For this example, we will use data from the Manifesto Project (also known as the Comparative Manifesto Project (CMP)). To use this data, ensure you have signed up, downloaded the API key, loaded the package, and set the key.
library(manifestoR) # Used to download Manifesto Project data
library(quanteda) # For text analysis and DFM creation
library(quanteda.textmodels) # For the Naive Bayes model
library(ggplot2) # For plotting
library(DescTools) # For Krippendorf's Alpha
library(caret) # For confusion matrix and classification metrics
library(dplyr) # For data manipulation
# Set your Manifesto Project API key Replace 'manifesto_apikey.txt' with the
# path to your API key file
mp_setapikey("manifesto_apikey.txt")As the entire MP corpus is relatively large, here we will only focus on part of it: the manifestos for the 2015 United Kingdom general election. To achieve this, we have created a data frame listing the party and year for the ‘mp_corpus’ command. Please note that The Manifesto Project uses unique codes for each party, which can be found in its codebook.
# Party codes: CON(51620), LABOUR(51320), LIBDEM(51421), SNP(51901), PLAID
# CYMRU(51902), GREEN(51110), UKIP(51951)

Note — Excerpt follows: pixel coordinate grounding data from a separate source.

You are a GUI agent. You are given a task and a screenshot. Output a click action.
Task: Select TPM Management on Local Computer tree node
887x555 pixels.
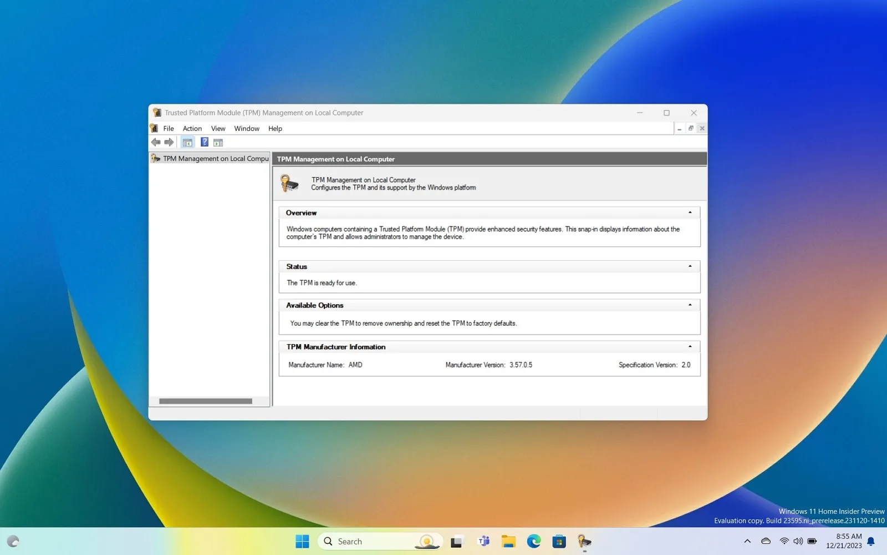[215, 159]
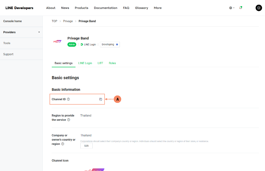
Task: Switch to the LIFF tab
Action: click(100, 63)
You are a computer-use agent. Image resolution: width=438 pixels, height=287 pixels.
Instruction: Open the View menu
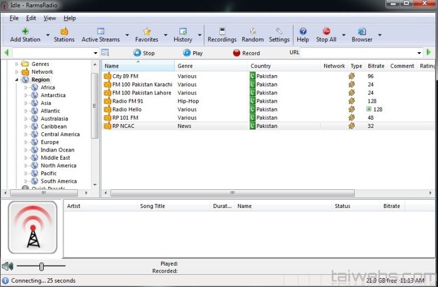(50, 18)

manifestos_info <- data.frame(party = c(51320, 51620, 51110, 51421, 51901, 51902,
51951), date = rep(201505, 7))
# Download the specified manifestos as a manifestoR corpus
manifesto_corpus <- mp_corpus(manifestos_info)## Connecting to Manifesto Project DB API... corpus version: 2024-1
## Connecting to Manifesto Project DB API... corpus version: 2024-1
We will create a data frame containing the quasi-sentences (the unit of analysis), their assigned cmp_code, and the party they belong to. This process extracts the core data needed for our analysis.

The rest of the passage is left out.